## Excerpt provided
+++

# Invisible Fence Age and Recommendation?



## Maggies mom (Jan 6, 2006)

I was told by several companies, I had to wait till they were 5-6 months old.


----------



## Bailey & Charlies Mom (Jan 27, 2009)

We waited until Charlie was six months old. Ours is the Petsafe system installed by a local rep.He did all of the training as well. Anytime we have a problem he is only a phone call away. It has worked very well.


----------



## Florabora22 (Nov 30, 2008)

We had to wait until Flora was 6 months before we could start training her. We had an original invisible fence that we installed when Carmella was a young pup, so we are using that and it's been working fabulously.


----------



## NewToGoldens (Feb 5, 2009)

+++

## Problem A
In the forum thread on invisible fence age, why is Florabora22 using an older invisible fence for Flora? Answer in one to three sentences.
## Problem B
Proceed with the forum thread on invisible fence age from the point where it stops.
The material that comes after this point is from a separate source and has no connection to the forum thread.

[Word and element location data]
+++

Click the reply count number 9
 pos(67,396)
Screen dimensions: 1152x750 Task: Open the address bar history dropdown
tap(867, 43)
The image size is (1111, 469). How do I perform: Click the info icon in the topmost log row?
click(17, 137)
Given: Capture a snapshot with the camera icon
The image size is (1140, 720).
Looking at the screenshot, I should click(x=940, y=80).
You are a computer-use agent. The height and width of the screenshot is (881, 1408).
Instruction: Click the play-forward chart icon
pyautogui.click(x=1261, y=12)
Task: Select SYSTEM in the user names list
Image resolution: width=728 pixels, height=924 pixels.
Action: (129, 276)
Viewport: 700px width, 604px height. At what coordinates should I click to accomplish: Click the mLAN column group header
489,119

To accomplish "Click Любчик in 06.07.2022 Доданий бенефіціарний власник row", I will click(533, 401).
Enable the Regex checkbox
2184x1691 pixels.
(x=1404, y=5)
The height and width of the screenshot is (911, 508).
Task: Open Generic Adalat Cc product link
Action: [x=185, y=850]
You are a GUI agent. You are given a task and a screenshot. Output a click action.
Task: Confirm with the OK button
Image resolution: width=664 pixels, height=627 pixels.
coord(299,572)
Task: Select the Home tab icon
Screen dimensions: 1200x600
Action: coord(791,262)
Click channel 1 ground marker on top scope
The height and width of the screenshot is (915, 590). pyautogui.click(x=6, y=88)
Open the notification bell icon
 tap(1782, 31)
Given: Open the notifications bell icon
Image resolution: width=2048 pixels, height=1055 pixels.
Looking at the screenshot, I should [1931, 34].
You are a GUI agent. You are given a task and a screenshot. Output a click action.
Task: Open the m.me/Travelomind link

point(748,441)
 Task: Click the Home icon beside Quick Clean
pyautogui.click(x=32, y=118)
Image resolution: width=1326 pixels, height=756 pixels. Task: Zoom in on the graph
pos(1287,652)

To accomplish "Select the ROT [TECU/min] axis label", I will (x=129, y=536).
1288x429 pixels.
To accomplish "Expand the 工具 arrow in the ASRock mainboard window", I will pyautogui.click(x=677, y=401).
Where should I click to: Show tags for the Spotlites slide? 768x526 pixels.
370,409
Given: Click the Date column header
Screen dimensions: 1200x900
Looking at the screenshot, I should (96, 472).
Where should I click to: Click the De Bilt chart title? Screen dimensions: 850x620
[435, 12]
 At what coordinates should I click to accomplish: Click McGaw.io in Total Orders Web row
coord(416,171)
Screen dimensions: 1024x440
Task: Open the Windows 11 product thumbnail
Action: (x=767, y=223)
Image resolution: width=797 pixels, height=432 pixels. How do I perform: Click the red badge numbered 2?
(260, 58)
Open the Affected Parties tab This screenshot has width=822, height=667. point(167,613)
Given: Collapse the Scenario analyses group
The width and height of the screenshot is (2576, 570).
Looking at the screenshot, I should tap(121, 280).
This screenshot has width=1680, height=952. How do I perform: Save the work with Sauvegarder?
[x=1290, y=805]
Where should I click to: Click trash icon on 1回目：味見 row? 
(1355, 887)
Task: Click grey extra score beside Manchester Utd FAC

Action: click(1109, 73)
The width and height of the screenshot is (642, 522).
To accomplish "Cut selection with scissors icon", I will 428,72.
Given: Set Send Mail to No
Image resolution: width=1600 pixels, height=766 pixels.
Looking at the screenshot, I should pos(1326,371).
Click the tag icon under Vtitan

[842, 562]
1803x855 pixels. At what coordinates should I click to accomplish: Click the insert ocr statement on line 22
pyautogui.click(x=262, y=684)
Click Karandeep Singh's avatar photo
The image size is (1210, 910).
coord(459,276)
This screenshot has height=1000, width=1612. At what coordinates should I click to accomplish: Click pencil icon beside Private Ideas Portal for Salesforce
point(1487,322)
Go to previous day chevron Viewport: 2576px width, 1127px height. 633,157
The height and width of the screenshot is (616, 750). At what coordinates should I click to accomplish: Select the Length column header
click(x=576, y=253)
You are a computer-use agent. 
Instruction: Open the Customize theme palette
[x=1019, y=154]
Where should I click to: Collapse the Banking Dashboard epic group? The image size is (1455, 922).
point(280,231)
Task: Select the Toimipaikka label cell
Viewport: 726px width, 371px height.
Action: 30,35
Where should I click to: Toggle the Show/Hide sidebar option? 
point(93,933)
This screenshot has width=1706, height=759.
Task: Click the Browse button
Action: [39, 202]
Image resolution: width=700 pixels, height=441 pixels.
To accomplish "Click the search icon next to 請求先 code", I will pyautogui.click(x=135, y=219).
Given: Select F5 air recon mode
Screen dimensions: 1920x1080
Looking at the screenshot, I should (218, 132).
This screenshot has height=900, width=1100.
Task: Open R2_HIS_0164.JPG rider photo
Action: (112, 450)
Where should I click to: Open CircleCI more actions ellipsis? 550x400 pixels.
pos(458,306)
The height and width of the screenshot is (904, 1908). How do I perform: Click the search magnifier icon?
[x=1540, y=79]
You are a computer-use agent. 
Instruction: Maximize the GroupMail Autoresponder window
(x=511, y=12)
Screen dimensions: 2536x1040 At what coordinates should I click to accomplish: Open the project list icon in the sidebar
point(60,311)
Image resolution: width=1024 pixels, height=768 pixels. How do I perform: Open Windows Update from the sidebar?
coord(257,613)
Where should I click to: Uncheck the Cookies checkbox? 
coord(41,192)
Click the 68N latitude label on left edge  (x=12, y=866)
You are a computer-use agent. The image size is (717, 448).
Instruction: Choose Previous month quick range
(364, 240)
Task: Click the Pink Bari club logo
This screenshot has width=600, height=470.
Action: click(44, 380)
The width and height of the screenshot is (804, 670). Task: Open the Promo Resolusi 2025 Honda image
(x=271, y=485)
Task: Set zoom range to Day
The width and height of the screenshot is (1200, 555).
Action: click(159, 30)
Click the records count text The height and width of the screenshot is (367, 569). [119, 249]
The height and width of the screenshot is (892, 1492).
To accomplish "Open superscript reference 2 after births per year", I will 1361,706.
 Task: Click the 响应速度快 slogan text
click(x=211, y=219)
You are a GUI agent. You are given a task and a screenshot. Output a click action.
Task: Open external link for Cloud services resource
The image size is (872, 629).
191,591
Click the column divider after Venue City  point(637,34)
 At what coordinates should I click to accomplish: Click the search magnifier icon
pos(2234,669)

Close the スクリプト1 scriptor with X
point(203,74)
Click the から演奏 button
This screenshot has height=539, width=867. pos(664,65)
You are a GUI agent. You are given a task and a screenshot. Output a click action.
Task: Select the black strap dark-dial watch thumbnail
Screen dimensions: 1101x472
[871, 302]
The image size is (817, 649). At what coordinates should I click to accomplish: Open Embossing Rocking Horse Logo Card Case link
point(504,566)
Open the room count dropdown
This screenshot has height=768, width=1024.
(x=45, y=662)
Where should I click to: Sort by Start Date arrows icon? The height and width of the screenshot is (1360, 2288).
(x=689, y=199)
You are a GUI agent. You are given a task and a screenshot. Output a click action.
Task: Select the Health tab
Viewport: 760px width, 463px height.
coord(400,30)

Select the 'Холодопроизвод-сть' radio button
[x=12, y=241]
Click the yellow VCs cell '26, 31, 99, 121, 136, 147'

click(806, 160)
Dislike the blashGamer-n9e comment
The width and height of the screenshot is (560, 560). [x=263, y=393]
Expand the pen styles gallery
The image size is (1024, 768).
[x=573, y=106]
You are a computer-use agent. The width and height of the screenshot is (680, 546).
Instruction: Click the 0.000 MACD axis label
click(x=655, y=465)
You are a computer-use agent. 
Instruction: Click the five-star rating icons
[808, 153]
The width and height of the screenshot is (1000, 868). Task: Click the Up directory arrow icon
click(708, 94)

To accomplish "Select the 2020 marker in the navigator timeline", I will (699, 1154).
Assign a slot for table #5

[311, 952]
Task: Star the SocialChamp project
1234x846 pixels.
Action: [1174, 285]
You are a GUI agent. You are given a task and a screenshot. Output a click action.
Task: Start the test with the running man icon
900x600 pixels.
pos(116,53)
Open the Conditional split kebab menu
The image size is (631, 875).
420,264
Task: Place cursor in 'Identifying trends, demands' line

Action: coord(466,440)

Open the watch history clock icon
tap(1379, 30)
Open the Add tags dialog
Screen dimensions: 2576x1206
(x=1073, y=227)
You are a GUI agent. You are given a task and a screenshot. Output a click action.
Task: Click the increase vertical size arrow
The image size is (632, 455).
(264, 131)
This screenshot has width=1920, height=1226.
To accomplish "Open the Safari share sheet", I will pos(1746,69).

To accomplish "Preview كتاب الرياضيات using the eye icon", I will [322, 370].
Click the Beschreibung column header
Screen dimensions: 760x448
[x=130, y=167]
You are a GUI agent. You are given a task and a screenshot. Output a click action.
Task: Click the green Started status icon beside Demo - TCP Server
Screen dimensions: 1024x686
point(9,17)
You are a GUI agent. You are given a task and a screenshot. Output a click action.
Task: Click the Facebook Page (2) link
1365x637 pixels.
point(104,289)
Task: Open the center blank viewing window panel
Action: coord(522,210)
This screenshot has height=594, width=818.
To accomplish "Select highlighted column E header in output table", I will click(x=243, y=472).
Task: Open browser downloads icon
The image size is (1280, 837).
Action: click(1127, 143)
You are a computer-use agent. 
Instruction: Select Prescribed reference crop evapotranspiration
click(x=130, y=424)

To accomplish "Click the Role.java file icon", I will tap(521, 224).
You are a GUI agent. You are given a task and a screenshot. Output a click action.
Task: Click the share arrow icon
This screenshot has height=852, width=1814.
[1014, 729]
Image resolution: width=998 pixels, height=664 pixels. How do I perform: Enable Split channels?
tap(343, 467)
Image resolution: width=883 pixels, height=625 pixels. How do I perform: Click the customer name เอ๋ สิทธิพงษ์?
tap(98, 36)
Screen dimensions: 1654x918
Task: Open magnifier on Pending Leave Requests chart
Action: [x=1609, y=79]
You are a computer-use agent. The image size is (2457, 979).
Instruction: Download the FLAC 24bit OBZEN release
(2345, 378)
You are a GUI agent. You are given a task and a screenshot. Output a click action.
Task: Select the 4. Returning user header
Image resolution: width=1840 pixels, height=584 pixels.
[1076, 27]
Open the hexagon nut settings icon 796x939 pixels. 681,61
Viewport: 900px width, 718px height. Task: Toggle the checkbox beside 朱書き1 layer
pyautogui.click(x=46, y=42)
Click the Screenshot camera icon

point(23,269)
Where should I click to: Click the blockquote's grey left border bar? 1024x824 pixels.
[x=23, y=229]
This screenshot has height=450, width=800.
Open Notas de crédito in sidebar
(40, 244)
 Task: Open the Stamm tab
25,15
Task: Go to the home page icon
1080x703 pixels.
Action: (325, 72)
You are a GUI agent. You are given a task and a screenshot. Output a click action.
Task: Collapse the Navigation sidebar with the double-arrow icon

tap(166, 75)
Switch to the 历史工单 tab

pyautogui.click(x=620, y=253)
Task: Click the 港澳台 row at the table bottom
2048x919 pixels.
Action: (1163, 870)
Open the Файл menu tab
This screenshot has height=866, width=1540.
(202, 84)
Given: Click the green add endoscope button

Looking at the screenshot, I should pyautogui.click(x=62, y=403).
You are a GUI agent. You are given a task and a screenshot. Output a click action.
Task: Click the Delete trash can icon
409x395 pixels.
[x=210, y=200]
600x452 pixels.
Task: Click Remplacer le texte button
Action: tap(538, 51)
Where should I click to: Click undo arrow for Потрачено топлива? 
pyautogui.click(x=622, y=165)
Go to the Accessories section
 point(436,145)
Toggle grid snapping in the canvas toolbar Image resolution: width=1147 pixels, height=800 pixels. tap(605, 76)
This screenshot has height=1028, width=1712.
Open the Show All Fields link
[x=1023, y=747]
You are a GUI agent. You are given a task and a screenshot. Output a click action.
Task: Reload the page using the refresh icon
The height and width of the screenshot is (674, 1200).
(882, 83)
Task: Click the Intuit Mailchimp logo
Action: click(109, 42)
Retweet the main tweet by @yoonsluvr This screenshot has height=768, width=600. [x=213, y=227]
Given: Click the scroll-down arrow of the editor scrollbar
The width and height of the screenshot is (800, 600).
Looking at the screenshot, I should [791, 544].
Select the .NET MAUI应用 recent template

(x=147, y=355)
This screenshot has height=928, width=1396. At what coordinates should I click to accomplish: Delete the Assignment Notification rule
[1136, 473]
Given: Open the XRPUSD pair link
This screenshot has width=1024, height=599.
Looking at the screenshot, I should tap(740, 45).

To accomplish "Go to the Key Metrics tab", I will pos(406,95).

+++

## Exercise output A
Florabora22 already had an original invisible fence, installed when Carmella was a young pup. That is why the same fence is being used for Flora, and it has been working fabulously.

## Exercise output B
*CanineFence*

We used CanineFence invisible fence and they actually started with our pup when he was 10-12 weeks. The company said they have found that pups actually train quickly but that it is only fairly recently they started this young.

They start inside and then move outside. It went wonderfully with our dog (7+ month now). They start with a very mild collar and really work on flag awareness. Now our yard has very natural boundaries so I'm sure that also helped.

I think a key is also that we paid for training sessions with them and the whole family attended so we all knew how to reinforce the training when we were outside with the dog.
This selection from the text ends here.